Can I put on a green addition without redoing my entire house?
Absolutely! Also, going green doesn’t just apply to new construction. You can be green when you renovate even a single room (or an existing addition). You’re being green when you’re simply upgrading to a more energy-efficient water heater. You can also go green in stages—it doesn’t have to happen all at once. Think of green as a choice you can make every time you do a reno or need to make a repair or a purchase, even if it’s just a light bulb.
There are no set rules for how green you have to be unless you’re building a home that you want to be LEED certified as having met a set of criteria that defines a high-performance green building.
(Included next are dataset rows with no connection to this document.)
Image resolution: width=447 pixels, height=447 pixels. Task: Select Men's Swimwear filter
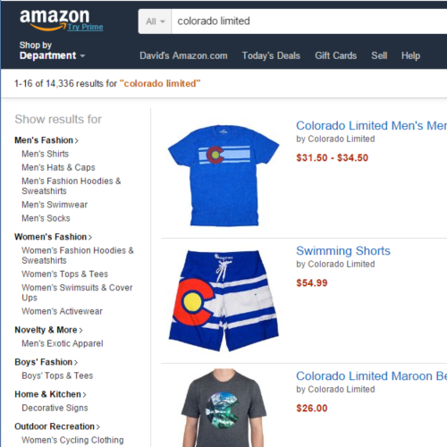click(x=55, y=205)
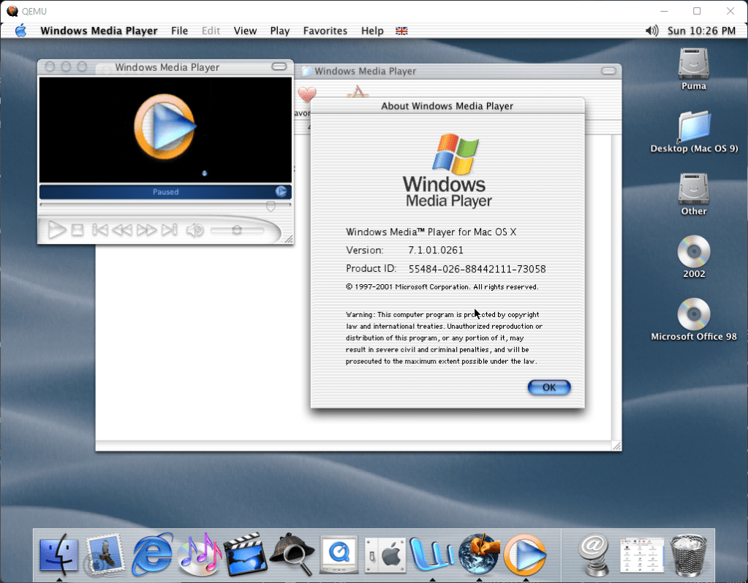Mute audio with the speaker icon
This screenshot has height=583, width=748.
[194, 231]
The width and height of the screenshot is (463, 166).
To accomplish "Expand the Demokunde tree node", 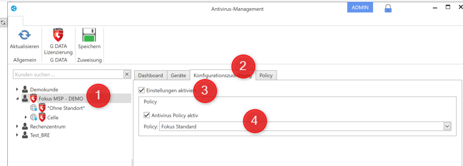I will [x=17, y=89].
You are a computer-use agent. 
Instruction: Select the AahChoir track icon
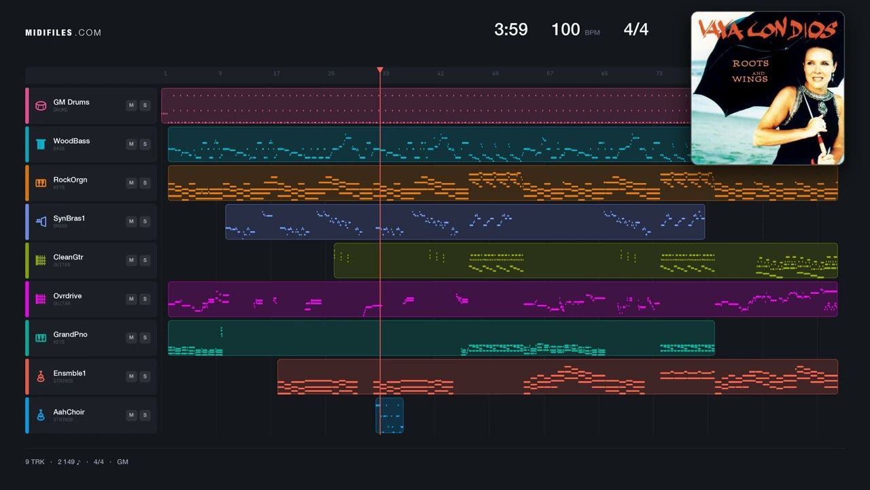pos(41,415)
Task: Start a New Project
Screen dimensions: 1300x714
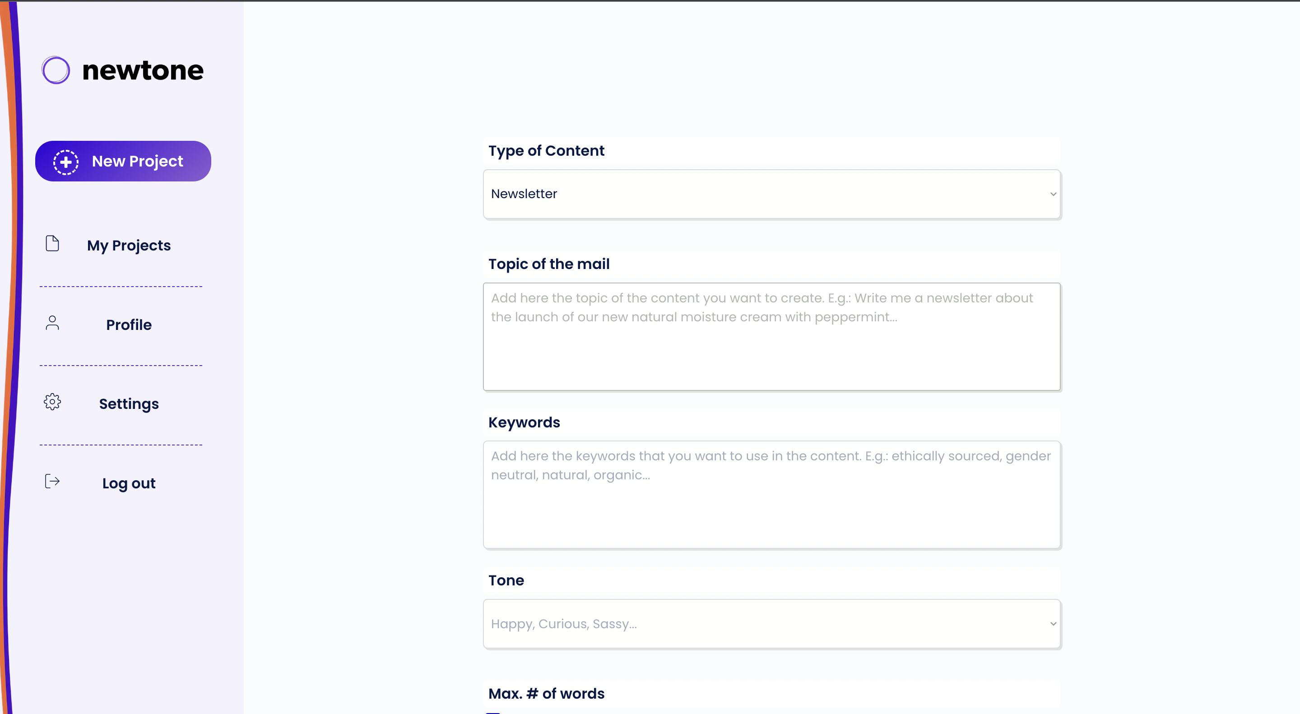Action: coord(123,161)
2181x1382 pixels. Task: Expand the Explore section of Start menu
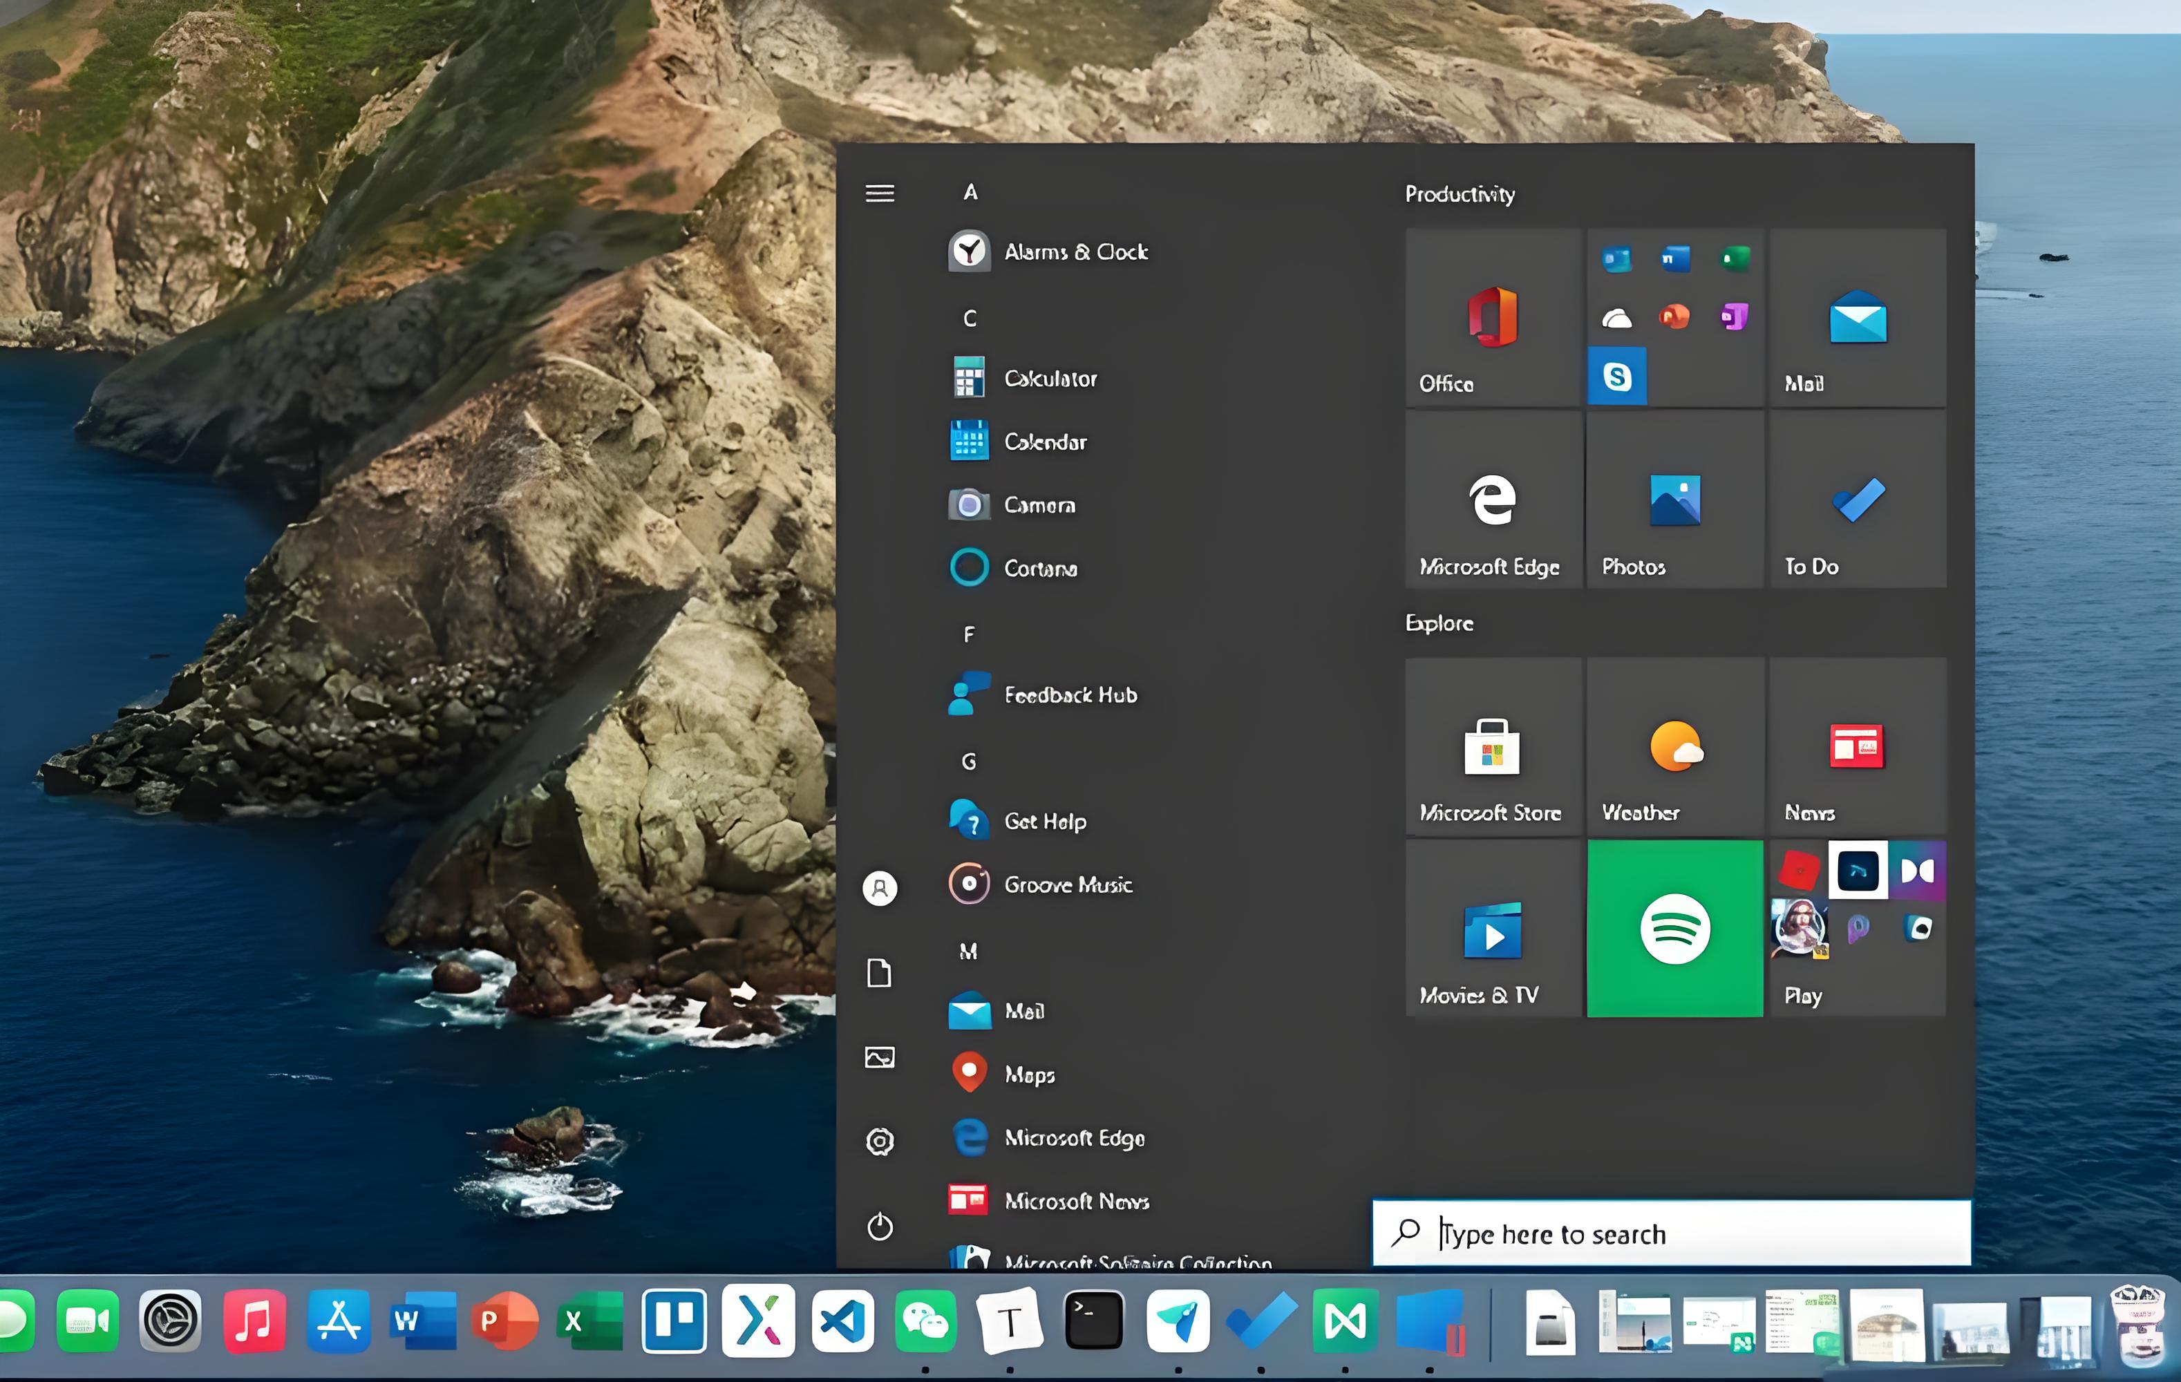coord(1439,622)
In general, green goals for an addition are the same as for any project: creating a space that’s more energy efficient, has less of an impact on the environment and is healthier for the people living in it.
To meet the needs of people looking to make green renovations, including additions, in 2008 the US Green Building Council (the org behind LEED certification) and the American Society of Interior Designers Foundation partnered to create REGREEN, the country’s first comprehensive educational program focused on sustainable residential remodeling. Their guidelines, which were developed by industry experts and went through a public comment period for feedback, cover all the elements of green building, including water and energy efficiency, materials and resources and indoor air quality, and can help guide any home reno, from an addition to a bath remodel to a green space. The guidelines, which you can download at http://www.regreenprogram.org/docs/regreen_guidelines.pdf, include great real-world examples. Their website also has a cool tool called the REGREEN Strategy Generator. You fill in the general parameters of your project using drop down menu tabs and get back a customized list of the green steps needed to implement your project.
Now back to that green addition. Start in the planning process and look not only at the addition itself, but also how it will impact your existing home. For instance, you might have a strong idea of where you want to build, but from a green perspective that addition might be better on a different side of your home, where there’s enough daytime sun to help heat it or where it will help shield the part of your main house that gets too hot at times.
Here are the factors that REGREEN suggests you take into account start with the design phase of your addition:
- Flexibility so that you can make future changes without new construction
- Self-contained heating and cooling, which avoids extending pipes and duct work from the main system
- No- or low-impact on the durability of your existing structure
- Using the appropriate foundation, passive solar strategies, a high-performance building envelope and advanced framing and roofing techniques for the most insulation possible
For home improvement professionals, REGREEN is also an educational resource; you can access presentations and educational offerings, complete coursework and get a certificate of completion.